[start Information provided]

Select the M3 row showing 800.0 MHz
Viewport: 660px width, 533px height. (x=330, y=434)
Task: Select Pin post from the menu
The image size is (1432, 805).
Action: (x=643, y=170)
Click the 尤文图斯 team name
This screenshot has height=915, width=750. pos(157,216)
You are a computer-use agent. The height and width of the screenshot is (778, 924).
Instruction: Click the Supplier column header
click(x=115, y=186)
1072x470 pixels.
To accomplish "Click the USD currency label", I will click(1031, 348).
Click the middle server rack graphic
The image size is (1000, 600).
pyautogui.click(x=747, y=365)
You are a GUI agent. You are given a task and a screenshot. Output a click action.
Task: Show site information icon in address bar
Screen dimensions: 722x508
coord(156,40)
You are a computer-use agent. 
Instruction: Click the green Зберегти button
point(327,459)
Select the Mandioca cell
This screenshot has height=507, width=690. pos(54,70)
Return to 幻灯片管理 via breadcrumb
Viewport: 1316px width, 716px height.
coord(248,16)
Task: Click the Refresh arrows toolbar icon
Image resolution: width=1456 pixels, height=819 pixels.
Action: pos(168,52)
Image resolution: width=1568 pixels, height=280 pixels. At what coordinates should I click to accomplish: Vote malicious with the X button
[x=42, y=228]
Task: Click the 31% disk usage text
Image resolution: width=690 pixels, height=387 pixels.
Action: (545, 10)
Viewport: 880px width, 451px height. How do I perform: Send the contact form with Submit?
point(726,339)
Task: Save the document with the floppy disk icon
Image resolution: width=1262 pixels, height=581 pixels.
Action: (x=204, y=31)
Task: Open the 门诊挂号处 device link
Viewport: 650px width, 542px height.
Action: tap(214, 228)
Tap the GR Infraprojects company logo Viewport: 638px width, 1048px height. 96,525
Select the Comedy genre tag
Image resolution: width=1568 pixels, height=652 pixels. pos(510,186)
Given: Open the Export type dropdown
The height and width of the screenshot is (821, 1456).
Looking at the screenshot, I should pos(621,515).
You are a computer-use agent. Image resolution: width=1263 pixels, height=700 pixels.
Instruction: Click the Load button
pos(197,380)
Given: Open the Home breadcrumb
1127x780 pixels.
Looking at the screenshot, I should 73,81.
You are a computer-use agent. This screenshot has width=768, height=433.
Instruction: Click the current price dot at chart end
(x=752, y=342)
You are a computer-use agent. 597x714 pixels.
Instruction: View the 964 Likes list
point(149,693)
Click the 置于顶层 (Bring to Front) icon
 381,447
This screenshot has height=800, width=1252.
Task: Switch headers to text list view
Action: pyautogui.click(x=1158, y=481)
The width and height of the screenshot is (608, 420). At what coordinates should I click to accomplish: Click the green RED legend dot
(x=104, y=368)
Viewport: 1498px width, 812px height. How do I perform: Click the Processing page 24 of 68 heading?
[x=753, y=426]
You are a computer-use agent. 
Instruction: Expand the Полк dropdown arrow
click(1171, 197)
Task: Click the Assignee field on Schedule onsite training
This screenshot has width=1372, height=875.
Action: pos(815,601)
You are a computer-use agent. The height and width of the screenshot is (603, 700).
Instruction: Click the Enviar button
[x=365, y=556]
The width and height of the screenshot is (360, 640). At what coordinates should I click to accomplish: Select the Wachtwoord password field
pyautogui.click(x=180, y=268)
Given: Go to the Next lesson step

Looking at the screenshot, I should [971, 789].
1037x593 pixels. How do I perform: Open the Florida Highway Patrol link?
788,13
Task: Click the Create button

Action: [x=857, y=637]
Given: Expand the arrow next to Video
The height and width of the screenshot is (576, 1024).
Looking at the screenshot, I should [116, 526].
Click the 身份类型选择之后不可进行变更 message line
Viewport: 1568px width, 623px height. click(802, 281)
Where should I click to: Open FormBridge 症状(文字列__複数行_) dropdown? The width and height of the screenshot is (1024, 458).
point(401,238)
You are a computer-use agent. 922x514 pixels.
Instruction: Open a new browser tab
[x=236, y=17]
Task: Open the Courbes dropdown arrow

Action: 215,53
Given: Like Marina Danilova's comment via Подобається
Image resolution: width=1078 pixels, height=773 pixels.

[end Information provided]

> [What the task requires] Output the records verbatim, starting at the line containing "Task: Open the Courbes dropdown arrow" and ending at the final line of the records, with both ends included.

> [Task solution]
Task: Open the Courbes dropdown arrow

Action: 215,53
Given: Like Marina Danilova's comment via Подобається
Image resolution: width=1078 pixels, height=773 pixels.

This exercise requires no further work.